Essentially, now we're at a state where consent banners exist, slowing down all sites, and there are like four states: a) they look compliant, but are ignored by the website provider (the EU itself takes this approach), b) they are flat out ignored (a lot of companies still take this approach) c) they aren't compliant (tiny "no" link, huge "yes, take my firstborn" link) d) they're compliant and are paywalls (buy subscription or accept everything under the sun).

d) is what we're probably going to end up with, so you either pay or you accept tracking. More and more solutions offer that as an option so adoption will grow. Most people accept tracking (stats that I've seen say that those paying are like 1/10,000th), so what have we won exactly by doing this dance?

1 comments

> Why couldn't that have happened in the browser though?

That would require more regulation, by regulating both browsers and websites, and their technical protocol. Instead the EU tried to minimize regulation by not prescribing the exact technical means by which websites would need to obtain consent for tracking from users.

Why would cookie-handling in the browser require websites to be regulated? They can set cookies, your browser reads the request and then decides to store them or not to store them, or to only store them for some amount of time, based on your preferences.

Browsers could already do most of it, and there are far fewer browser manufacturers than website owners, and they have far more resources than the average website owner, and, at least for some of them (all of them except Chrome), the incentives would be aligned. Right now it's "protect the user (and earn less money)", and the results are unsurprising.
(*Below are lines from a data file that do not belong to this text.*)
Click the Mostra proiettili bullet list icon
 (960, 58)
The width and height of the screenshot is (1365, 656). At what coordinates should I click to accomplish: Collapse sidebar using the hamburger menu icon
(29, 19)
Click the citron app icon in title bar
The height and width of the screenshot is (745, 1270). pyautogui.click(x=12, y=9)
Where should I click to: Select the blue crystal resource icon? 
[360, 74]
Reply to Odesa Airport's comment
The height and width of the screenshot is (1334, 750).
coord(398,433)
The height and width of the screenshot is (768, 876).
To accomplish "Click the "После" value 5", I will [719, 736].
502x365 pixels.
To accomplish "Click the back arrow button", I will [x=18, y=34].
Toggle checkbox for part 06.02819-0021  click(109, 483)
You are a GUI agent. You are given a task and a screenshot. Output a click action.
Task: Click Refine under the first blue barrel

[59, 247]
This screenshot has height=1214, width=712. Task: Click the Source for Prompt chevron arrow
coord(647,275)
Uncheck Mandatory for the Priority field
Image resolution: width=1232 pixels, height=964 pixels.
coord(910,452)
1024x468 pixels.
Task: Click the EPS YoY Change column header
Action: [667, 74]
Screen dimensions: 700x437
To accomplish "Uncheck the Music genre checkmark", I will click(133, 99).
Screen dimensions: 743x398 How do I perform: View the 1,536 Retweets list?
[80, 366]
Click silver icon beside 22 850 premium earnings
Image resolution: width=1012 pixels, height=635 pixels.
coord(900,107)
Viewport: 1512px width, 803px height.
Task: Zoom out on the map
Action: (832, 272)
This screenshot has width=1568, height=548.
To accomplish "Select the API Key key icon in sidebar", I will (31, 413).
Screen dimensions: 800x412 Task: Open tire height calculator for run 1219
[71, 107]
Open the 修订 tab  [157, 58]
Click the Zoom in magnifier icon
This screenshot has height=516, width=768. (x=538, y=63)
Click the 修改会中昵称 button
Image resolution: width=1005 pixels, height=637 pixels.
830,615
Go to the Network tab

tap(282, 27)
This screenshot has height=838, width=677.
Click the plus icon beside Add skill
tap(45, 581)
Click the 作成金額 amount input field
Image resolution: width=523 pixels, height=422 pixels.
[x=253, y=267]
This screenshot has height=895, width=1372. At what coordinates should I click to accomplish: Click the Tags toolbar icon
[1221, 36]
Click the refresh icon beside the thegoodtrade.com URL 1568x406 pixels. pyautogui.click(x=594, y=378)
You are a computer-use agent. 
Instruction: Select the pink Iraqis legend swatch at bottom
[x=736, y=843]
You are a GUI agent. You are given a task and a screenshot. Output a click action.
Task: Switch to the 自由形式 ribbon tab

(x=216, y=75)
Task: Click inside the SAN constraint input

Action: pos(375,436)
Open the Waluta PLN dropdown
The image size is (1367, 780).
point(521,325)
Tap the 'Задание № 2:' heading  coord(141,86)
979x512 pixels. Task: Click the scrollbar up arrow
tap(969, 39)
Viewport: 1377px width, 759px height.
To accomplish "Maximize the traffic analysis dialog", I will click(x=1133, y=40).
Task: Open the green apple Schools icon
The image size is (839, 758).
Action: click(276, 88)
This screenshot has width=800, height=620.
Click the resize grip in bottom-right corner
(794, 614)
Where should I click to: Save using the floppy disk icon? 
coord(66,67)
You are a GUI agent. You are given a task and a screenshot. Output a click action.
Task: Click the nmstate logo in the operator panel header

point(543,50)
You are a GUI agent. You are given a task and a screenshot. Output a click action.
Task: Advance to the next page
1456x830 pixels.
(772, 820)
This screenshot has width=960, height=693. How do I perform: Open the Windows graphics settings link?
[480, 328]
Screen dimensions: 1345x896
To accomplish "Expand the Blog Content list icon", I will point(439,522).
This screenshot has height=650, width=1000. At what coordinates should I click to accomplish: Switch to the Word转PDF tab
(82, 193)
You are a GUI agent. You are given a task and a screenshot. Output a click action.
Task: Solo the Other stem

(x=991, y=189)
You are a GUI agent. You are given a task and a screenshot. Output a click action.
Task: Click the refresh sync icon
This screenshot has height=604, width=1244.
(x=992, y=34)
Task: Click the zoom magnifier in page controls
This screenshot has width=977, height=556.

The browser can’t distinguish between legitimate “necessary” cookies that don’t require consent and those that do. Hence there would need to be a technical specification of how websites mark cookies that do (or don’t) require consent. Even more importantly, for cookies that do require consent, the user has to be informed about their respective purpose, so that they can make an informed decision about whether they want to accept or reject the cookie. So there would need to be some standardized way for the website to give that information for each cookie, if the browser is to handle acceptance on behalf of the user.

Lastly, cookies aren’t the only way of tracking. Websites can also use local storage, or fingerprinting, and so on, each of which can equally require consent. If the browser consent mechanism is restricted to cookies, websites would have to be mandated to always use a cookie to ask for consent, even when they actually use other means for tracking, and websites would have to explicitly check whether the cookie is stored or not in order to control any other tracking.